Informazioni e talenti sono tasselli fondamentali di questa «guerra tecnologica a pezzi», mentre anche nel sistema degli Stati Uniti vediamo una crescente torsione delle aziende verso la sicurezza nazionale, soprattutto per quanto riguarda l'intelligenza artificiale nel 2025. All'inizio dell'anno, il caso DeepSeek, principale sorpresa tecnologica cinese nel settore, porta aziende come OpenAI e Anthropic a chiedere sempre più una protezione al sistema istituzionale statunitense, considerando di fatto l'intelligenza artificiale uno strumento politico per contrastare la concorrenza cinese.
Un elemento cruciale di questa fase della guerra tecnologica è il riconoscimento della dimensione fisica della tecnologia, tema che ho posto al centro dei miei libri Le potenze del capitalismo politico (2020), Il dominio del XXI secolo (2022) e Geopolitica dell'intelligenza artificiale (2024). Non c'è potere tecnologico senza capacità industriale, senza manifattura. Fino alla logica dell'Arsenale.

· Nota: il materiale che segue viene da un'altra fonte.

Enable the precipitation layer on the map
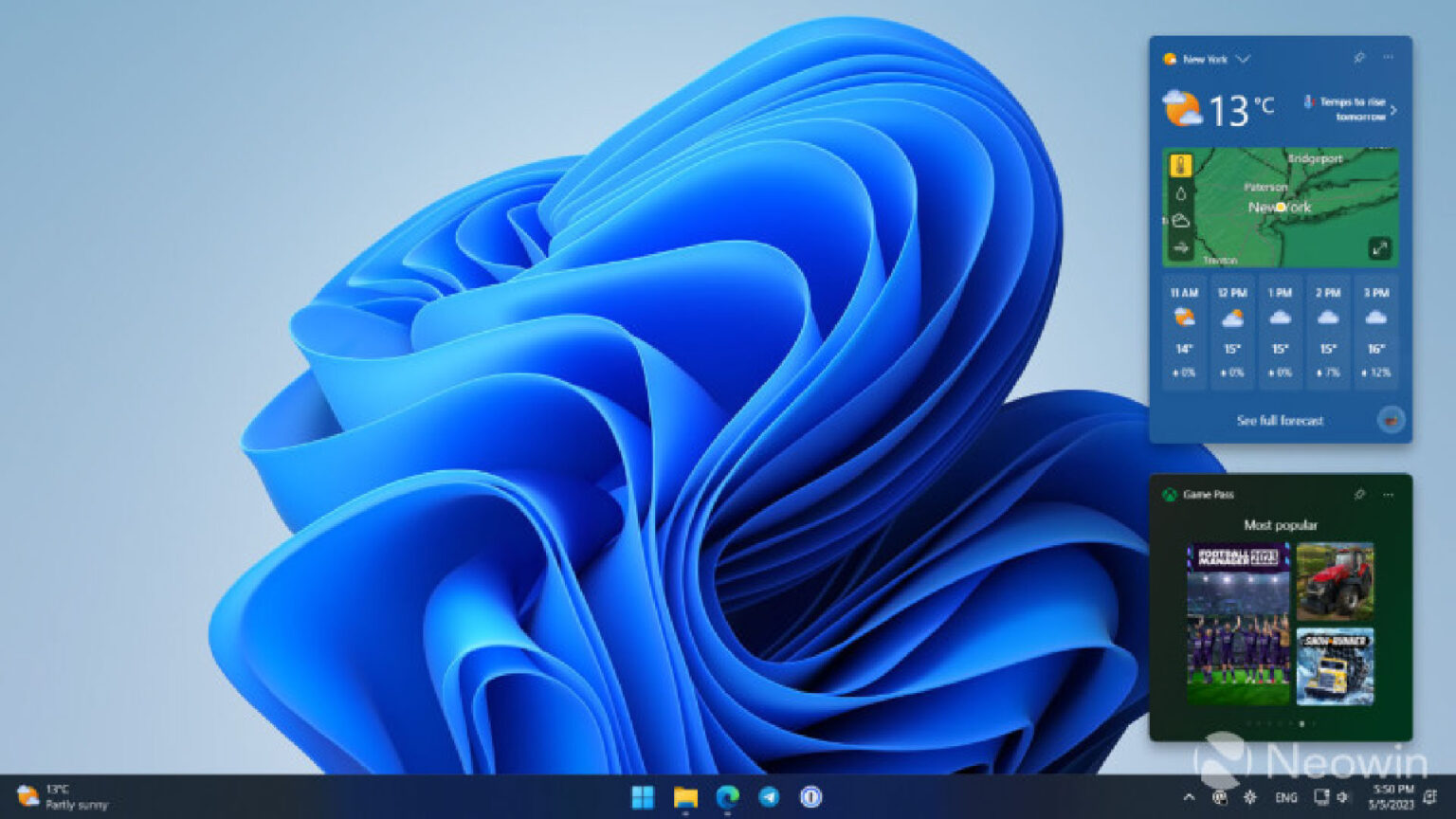The height and width of the screenshot is (819, 1456). pos(1182,191)
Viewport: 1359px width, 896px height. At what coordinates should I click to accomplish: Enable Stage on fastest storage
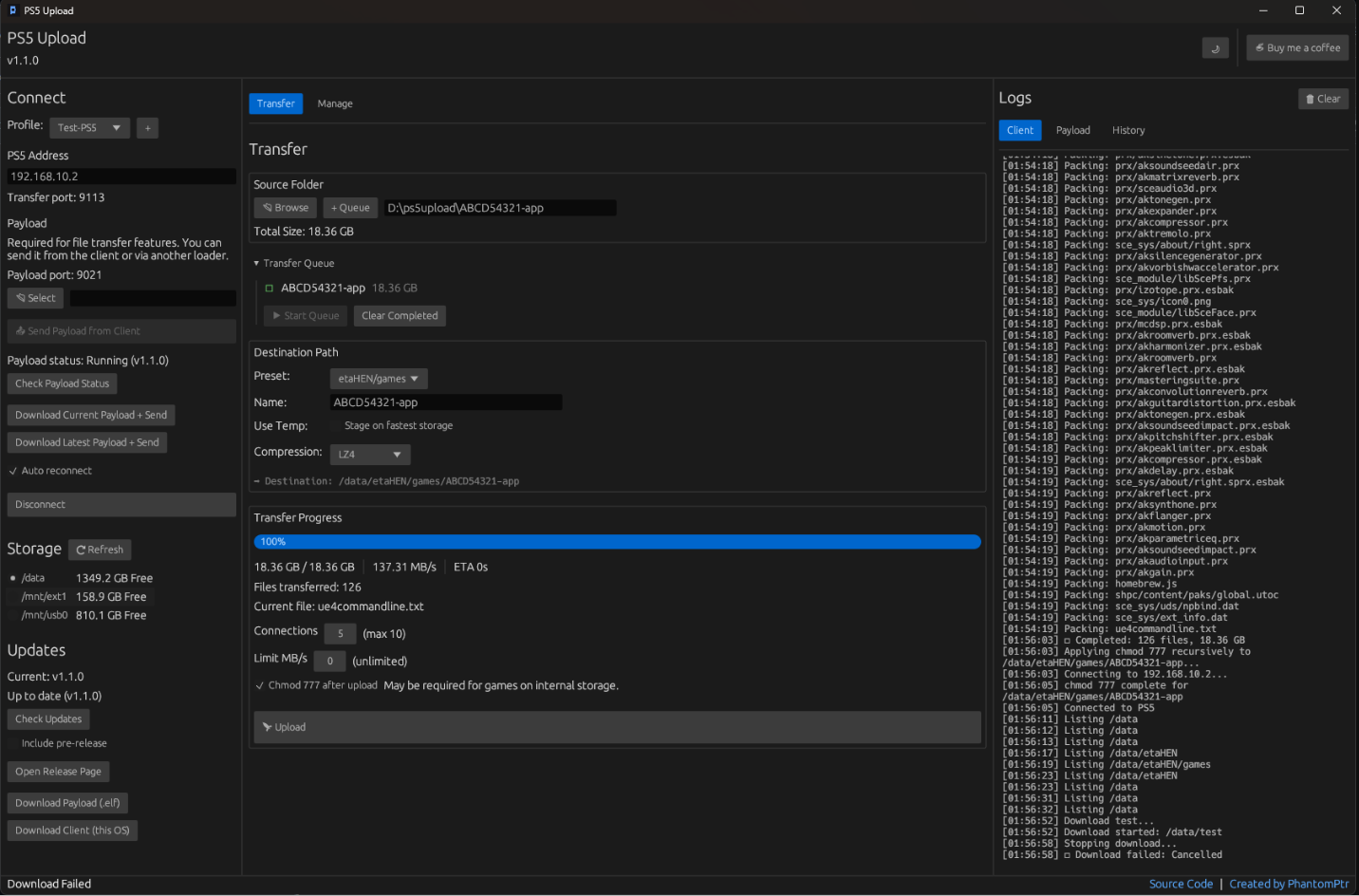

La figura centrale per comprendere questa dinamica, in cui la debolezza manifatturiera statunitense non può essere più tollerata, è Palmer Luckey. Il giovane inventore californiano, classe 1992, ha creato l'azienda di dispositivi per la realtà virtuale Oculus e ha poi avviato nel 2017 Anduril, per la produzione di sistemi di difesa. Produzione che, secondo Luckey, deve essere realizzata con una capacità industriale che sappia separarsi dalla filiera cinese, che lui stesso utilizzava ai tempi di Oculus. Luckey riprende il concetto di Arsenale della Democrazia, utilizzato da Roosevelt per descrivere il ruolo degli Usa come principale fornitore di armamenti per gli alleati. Anduril intende ricostruire l'arsenale attraverso l'uso di tecnologie moderne e processi produttivi avanzati, al fine di mantenere la superiorità tecnologica e militare come deterrenza.
Ciò che è commerciale diventa tema di sicurezza nazionale. La capacità militare dipende dall'accelerazione tecnologica. La rinascita industriale è ritenuta necessaria per la sicurezza nazionale. Senza Arsenale, non c'è potere, e si soccombe prima di combattere.
Anche i dazi, in modo più o meno ingenuo, dipendono da questo processo. Solo che l'avversario cinese non ha alcuna intenzione di rinunciare alle sue ambizioni e alle sue capacità. Per questo continuiamo a vivere in un'epoca di guerra tecnologica. E non sarà a bassa intensità.